Not related in any way to the royal family? You can still be a Prince or Princess, Prince Louis de Rohan, aka Cardinal Rohan of "The Affair of the Necklace" infamy, was! In certain very theocratic political systems, like France in the 18th century, very prestigious religious titles were given the honorific 'Prince', such as Cardinals and the Pope.

Obviously those who rule a principality are known as Princes, but where were these sovereign states in the 18th century? The Principality of Orange (as in William of Orange) was one, and so was the Principality of Sedan which was a part of the Duchy of Bouillon, and therefore became property of the French Crown when the Duchy was confiscated. Everything is related.

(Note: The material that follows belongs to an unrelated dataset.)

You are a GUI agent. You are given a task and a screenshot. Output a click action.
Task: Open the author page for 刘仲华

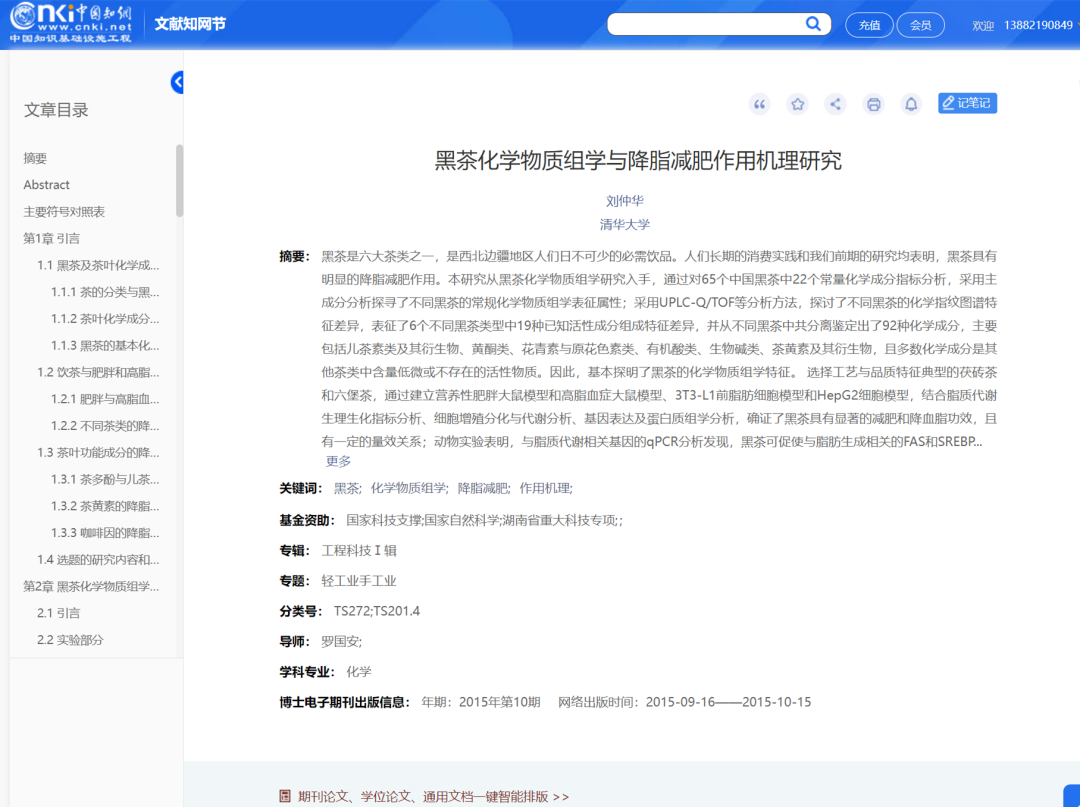click(x=624, y=198)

The title of Prince doesn't fall into the category of titles difficult to recognie in a foreign language, but here are some that people do mix up:-

Comtesse/Comte= Countess/Count
Marquis/Marquise= Marquess (Earl), Marchioness
Duc/Duchesse= Duke/Duchess
Roi/Reine= King/Queen
Cavalier/(Ma)Dame= Knight/Lady

So where do all of the Princes line up? Rank being important and all, who goes in what order? After the King would come the heir, known as the Dauphin, then his brothers, the Princes of the Blood, then the Princes of the Blood by Marriage, the Princes of Principalities, Princes styled by patent of the King, Princes styled hereditarily, and finally everybody else.

Then Napoleon came along and started to hand out Princely titles to his victorious generals, so things only became more confusing...

2 comments:

  1. Comtesse, are you on Twitter? How does one contact you? I'm concerned that someone who might wish to engage your talents has no way to let you know. (Maybe I'm just not seeing it!)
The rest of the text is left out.